Но надо было уходить. Ходзевич пошел шатаясь, забыв о том, что он голый, и вдруг встретил Свежинского.

– Ян! – закричал тот, соскакивая с коня. – Ты жив?

Ходзевич протянул руки и упал без чувств.

Если бы все тот же Еремка не предупредил князя, отряд Теряева вряд ли бы спасся от разгрома.

Свежинский наткнулся на отряд Млоцкого. Почтенный ротмистр ехал в город, отданный его роте на прокорм, и тотчас согласился следовать за Свежинским, радуясь помочь своему брату. Его радость оказалась еще большей, когда на деле не пришлось сделать ни одного выстрела, и он, не слезая с коня, сказал:

– Хвала Богу! А теперь, пан, назад и до дома: вы – в Можайск, а я по своему делу. Да скорее из леса!

– Для чего! – удивился Свежинский. – Смотрите, он еще не пришел в себя, голый, обожженный.

– Завернем. Возьмите на коня, и марш! – продолжал Млоцкий. – Поверьте, я знаю шишей. Не пройдет десяти минут, и они окружат нас! Ну, берите ротмистра, заверните в плащ. Вот так… Налево кругом! Рысью!

Не обращая внимания на протесты Свежинского, отряд стал быстро удаляться от монастыря. И в самое время: к монастырю уже двигался отряд князя Теряева, усиленный другими шишами. Рядом с князем шагал Григорий Лапша.

– Понапрасну, князь, – говорил он, – вестимо, они утекли. Не такие, чтобы вас дожидаться.

– Но я его там оставил! – с отчаянием повторял князь.

– Ну зачем с собой не взял? Верно, и его унесли!

– Ты заплатишь мне за это! – гневно сказал князь Антону.

– Твоя воля, господин! А кабы не я, так были бы мы в руках у ляхов и на колах сидели бы, а то жарили бы нас, как поросят!

Они подошли к монастырю и увидели его опустевшим.

При виде скорченных трупов Лапша поморщился.
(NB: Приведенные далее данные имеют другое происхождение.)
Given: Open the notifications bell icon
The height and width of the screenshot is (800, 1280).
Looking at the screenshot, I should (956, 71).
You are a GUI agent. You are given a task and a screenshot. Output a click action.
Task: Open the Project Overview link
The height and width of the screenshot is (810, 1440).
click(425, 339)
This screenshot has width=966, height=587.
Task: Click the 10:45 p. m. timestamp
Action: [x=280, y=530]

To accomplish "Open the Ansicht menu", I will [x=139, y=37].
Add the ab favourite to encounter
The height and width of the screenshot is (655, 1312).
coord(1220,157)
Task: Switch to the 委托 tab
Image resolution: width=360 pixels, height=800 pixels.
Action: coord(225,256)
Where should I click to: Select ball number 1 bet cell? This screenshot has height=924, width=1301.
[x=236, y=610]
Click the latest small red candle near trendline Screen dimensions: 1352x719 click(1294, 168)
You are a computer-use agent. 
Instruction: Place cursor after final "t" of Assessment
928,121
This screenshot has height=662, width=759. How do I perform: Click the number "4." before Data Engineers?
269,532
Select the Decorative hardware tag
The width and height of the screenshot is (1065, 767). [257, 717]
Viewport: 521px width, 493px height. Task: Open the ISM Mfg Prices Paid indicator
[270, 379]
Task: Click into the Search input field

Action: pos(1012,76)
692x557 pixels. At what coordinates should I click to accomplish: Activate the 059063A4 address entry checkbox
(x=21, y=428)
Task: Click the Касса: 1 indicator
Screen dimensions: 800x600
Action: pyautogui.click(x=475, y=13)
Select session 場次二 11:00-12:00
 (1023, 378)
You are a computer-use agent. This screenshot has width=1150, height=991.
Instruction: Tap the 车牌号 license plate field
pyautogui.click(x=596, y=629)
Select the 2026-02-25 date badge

– И сердит ты, князь, прости Господи! – сказал он.

– Мало им этого! – усмехнулся князь.

Оба отряда остановились отдохнуть.

– А к обеду, князь, к нам милости просим, – сказал Лапша, – может, вместе действовать будем, договоримся до чего-нибудь. Все равно, где станом ни стоять, а у меня ладнее: и дома на славу, и две хозяйки. Одна даже дочь княжая!

Князь слушал его рассеянно, но при последних словах встрепенулся.

– Кто, говоришь?

– Дочь княжая. Ольга Степановна, боярина Огре…

Он не договорил: князь вскочил как безумный, схватил его за плечо и закричал:

– У тебя, у тебя! Как она попала к тебе?

– Постой, князь! – сказал Лапша, с усмешкой отводя его руки. – Чего ты? Али знаешь ее?

– Невеста она моя!

Лапша с недоверием посмотрел на него.

– Она что-то иное говорила. Ну да ин так, – сказал он, – а попала она ко мне совсем по случаю! – И Лапша рассказал, как отбил ее от Млоцкого в этом же монастыре.

Князь словно обезумел. Он вскакивал, обнимал Лапшу плакал, а потом падал на колени и благодарил Бога. Когда же успокоился, то стал торопить Лапшу идти к нему в стан.